By Brian Couch, Vice President, Client Services
SXSW Interactive was filled with surprising and disruptive activations. Everything from professional wrestlers sporting tights in 45-degree weather, to people surfing in a parking lot, to the 30-foot-tall buffalo that American Gods installed, watching over the entire spectacle.
While there were more than a few disruptive activations, a select group of brands pushed their execution beyond expectations. These activations demonstrated a desire to be seen as more than a product.
One such experience, The Mashable House, is known for consistently delivering great experiences, and it didn’t disappoint this year. Prior to opening this year’s incarnation of the Mashable house, the brand said, “This year, we dedicate the Mashable House to you: the super fans. The people who love to love what they love. The people who don’t simply partake in culture; they devour it. It is for people who are passionate, curious, and downright obsessive.”
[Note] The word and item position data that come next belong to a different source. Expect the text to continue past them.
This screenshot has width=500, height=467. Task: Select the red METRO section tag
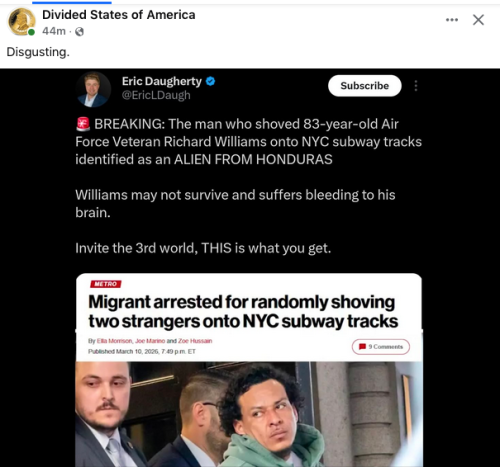[x=106, y=284]
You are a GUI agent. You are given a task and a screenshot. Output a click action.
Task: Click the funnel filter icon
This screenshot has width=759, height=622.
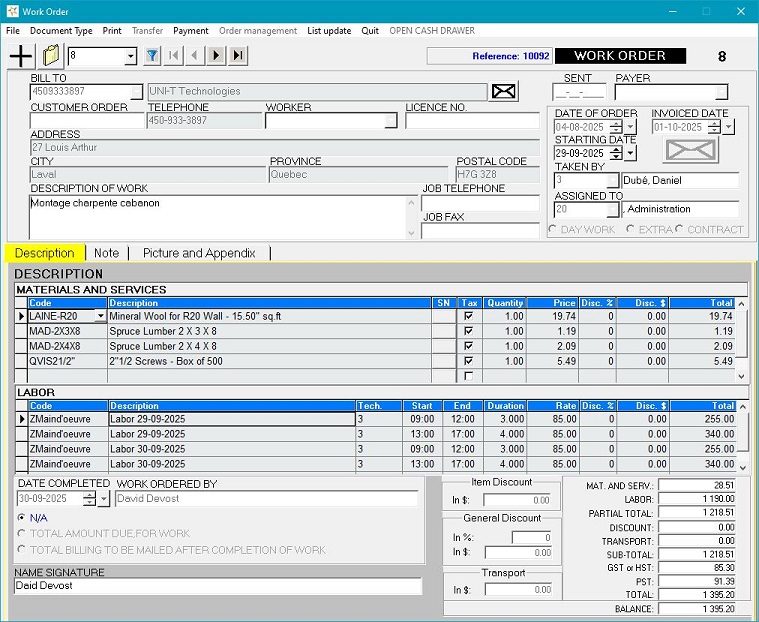point(153,56)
The house contained interactives from The Bosco, Navdy, King Arthur, Jim Beam, and Hornitos, among others. The most interesting, however, came from Lennox (yes, the HVAC company) and their execution of Degrees of Perfect. The exhibit hosted two activities, one passive and one interactive experience.
The passive experience was a mural created with thermochromic paint, which changes colors when exposed to warm or cool air. The piece was designed by street artist Fluke from A’shop. When heated air is applied to the mural the thermochromic paint disappears, and another mural appears from underneath. Once cool air is blown on the mural the original image returns. The experience took place in a clear plexiglass room, and was as beautiful as it was unanticipated. The experience highlighted an artist’s creativity, a little bit of science, and well…HVAC, to create something beautiful and totally unexpected.
The interactive experience also gave people a chance to create their own custom art with a similar technology as the larger art display. Attendees were given a can of compressed air and instructed on how to create their own mural. Spraying the air on heated panels changed the thermochromic paint’s color. Attendees could jump right in with minimal explanation of how to engage with the experience. The experience was also highly shareable from attendees’ devices. Whether it was by design or just a fortunate coincidence, the engagement made a fantastic boomerang video.
Lennox branding was prominent but tasteful throughout the space. The brand allowed the art installation to be the hero throughout both parts of the activation. They even managed to avoid placing a sales rep in the space to sheepishly try and sell you on their benefits. You wouldn’t expect to see such an industrial product being demonstrated in such an elegant way.
Lennox exceeded any expectation of what an HVAC supplier would do to demonstrate their products. The activation was fun, technologically interesting, and most important, completely relevant to attendees.